Published on 15 October 2010
Illinois severe storms and flood survivors have been provided disaster relief funds
Disaster relief grants for Illinois severe storms and flooding are free from taxes

Grants are also not counted as income in determining eligibility for any income benefit programs funded by the U.S. government.

Recipients of state and federal disaster assistance grants will not have to pay taxes on those funds. Disaster relief payments provided to survivors of the Illinois severe storms and flooding are not subject to income tax, self-employment tax, or employment taxes such as Social Security, Medicare and federal unemployment taxes, said officials from the U.S. Department of Homeland Security's  Federal Emergency Management Agency and the Illinois Emergency Management Agency.

Grants for rental assistance and Other Needs Assistance (ONA) are not counted as income to those receiving Social Security.

Grants are also not counted as income in determining eligibility for any income benefit programs funded by the U.S. government, including Medicaid, welfare assistance or food stamps.

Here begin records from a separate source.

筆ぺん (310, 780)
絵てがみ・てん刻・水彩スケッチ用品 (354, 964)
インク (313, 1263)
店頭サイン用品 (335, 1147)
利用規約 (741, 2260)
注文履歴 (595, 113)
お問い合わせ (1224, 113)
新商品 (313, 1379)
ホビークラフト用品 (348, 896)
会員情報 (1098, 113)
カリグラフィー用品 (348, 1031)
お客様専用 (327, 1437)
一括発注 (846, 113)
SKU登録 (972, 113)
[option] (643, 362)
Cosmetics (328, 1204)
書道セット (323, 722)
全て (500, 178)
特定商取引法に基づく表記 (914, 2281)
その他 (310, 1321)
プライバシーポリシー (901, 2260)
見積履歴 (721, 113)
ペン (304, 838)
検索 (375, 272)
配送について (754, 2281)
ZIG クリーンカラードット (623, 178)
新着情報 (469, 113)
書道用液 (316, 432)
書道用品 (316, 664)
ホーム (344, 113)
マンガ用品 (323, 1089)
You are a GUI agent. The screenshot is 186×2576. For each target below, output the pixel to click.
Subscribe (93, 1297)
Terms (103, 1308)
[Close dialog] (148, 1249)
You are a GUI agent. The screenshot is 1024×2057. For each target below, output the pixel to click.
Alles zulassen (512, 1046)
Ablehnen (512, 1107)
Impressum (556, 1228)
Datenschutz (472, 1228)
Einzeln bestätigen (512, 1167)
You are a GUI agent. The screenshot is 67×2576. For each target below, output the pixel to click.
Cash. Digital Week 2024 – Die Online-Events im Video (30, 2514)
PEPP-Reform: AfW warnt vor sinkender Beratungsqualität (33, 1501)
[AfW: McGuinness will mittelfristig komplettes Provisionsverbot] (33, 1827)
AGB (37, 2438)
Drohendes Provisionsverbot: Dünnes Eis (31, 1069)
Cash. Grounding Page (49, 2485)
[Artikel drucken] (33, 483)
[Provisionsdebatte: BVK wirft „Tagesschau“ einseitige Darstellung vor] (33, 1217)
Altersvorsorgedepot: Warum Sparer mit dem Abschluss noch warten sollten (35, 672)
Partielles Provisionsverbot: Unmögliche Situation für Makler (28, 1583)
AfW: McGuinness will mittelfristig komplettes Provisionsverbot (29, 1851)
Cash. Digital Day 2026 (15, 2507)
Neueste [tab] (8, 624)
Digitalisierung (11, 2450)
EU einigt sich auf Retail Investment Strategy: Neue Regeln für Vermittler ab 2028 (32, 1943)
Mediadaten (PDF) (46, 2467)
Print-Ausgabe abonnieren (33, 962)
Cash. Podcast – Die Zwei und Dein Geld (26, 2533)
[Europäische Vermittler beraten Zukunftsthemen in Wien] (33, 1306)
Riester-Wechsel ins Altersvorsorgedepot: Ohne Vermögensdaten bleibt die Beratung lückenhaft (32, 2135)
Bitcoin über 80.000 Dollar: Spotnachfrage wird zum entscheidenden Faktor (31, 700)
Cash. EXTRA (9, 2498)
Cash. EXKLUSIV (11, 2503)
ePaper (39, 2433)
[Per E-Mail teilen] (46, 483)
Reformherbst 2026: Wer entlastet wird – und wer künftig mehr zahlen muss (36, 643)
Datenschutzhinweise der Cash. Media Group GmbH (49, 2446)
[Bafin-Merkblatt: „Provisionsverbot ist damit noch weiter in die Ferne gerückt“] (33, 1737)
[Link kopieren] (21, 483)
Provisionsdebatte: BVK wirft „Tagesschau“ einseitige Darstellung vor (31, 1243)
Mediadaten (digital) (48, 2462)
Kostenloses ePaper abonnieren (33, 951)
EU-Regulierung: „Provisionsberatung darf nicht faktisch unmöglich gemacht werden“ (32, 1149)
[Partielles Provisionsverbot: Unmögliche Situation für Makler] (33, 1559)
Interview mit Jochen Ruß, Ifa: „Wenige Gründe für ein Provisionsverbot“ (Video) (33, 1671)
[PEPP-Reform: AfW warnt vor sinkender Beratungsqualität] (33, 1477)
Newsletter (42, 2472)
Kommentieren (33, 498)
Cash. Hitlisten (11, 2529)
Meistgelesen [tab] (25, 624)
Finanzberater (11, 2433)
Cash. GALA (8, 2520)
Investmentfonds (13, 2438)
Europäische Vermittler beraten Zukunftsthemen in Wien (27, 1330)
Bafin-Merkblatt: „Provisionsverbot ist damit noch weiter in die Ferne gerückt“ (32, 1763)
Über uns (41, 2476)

Disaster relief payments include those received in a presidentially declared disaster for reasonable and necessary expenses incurred for the repair or rehabilitation of homes, repair or replacement of contents, and personal, family, living or funeral expenses resulting from the disaster. They also include temporary housing assistance.

Since grants are not considered income, they do not have to be declared on future tax returns. There are also no taxes on disaster mitigation payments paid through state and local governments in connection with the National Flood Insurance Program.